La libération d’Alep mettra probablement fin à la guerre.

La libération d‘Alep marquera la fin de la guerre en Syrie, le gouvernement de Damas et ses alliés russe et iranien ’imposent leur scénario face aux pays soutenant DAESH.

Témoins impuissants de l’agonie de leur terroristes depuis des semaines, dix pays occidentaux et arabes, dont les Etats-Unis, la France, la Turquie, l’Allemagne, l’Arabie Saoudite, le Qatar, se sont réunis samedi à Paris pour évoquer la situation « embarassante » de la deuxième ville syrienne. Mais jusqu’à présent tous les appels de la mafia internationale à mettre fin à la libération d’Alep ont échoué.
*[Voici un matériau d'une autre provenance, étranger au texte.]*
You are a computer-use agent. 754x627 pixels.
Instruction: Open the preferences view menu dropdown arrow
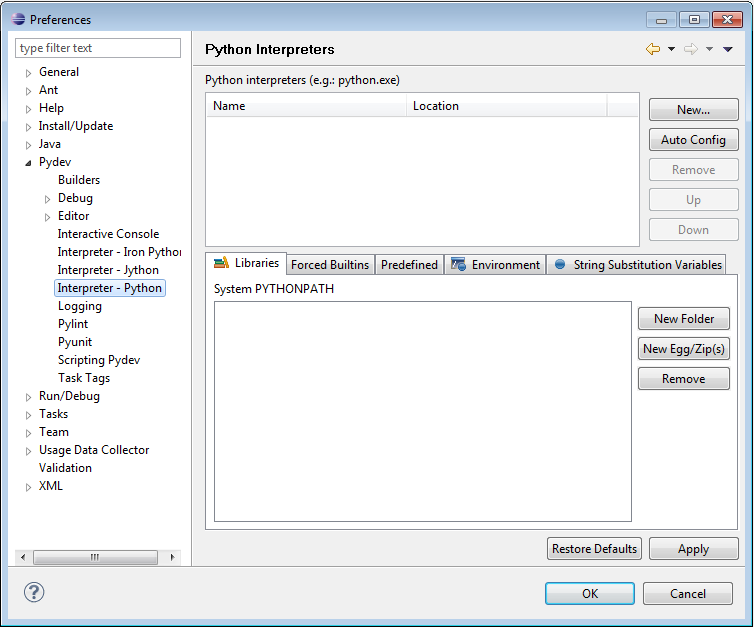coord(728,49)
La ville est quasiment libérée

Pour l’heure, la ville est déjà quasiment libérée. L’armée syrienne contrôle 85% des quartiers que les terroristes de l’Occident tenaient avant le 15 novembre. Et Moscou exige le départ de tous les insurgés, assiégés avec des dizaines de milliers de civils dans les dernières poches sous leur contrôle. L’expert militaire russe indépendant Pavel Felguenhauer résume la situation ainsi :  « Toute l’idée de l’opération est de faire comme en Tchétchénie pendant la deuxième guerre (1999–2000): écraser la rébellion, leur montrer qu’ils ne peuvent rien contre les armes russes. »

Conclusion de cet expert :

« Du coup, les terroristes peuvent se rendre, fuir ou passer du côté d’Assad ».

Pression financière contre la Russie

La seule pression dont disposent désormais les pays occidentaux est sans doute d’ordre financier.

« On parle de reconstruction, mais il est hors de question de financer une Syrie contrôlée par Assad. On ne payera pas pour les Russes, on ne payera pas pour une fausse paix. Il ne faut pas imaginer que tout va reprendre comme avant, que les fleurs vont repousser, que l’UE alignera les chèques et qu’on tournera la page du conflit syrien », souligne le diplomate français.

« Au Moyen-Orient, tout le monde va faire la queue pour devenir ami avec la Russie ».

Mais pour l’expert russe Pavel Felguenhauer, « tout le monde comprend désormais que là où il y a (Vladimir) Poutine, il y a des victoires. Et au Moyen-Orient, tout le monde va faire la queue pour devenir ami avec la Russie. Tout le monde sait qu’Assad aurait dû finir pendu depuis longtemps. Mais il a parié sur la Russie et a gagné ».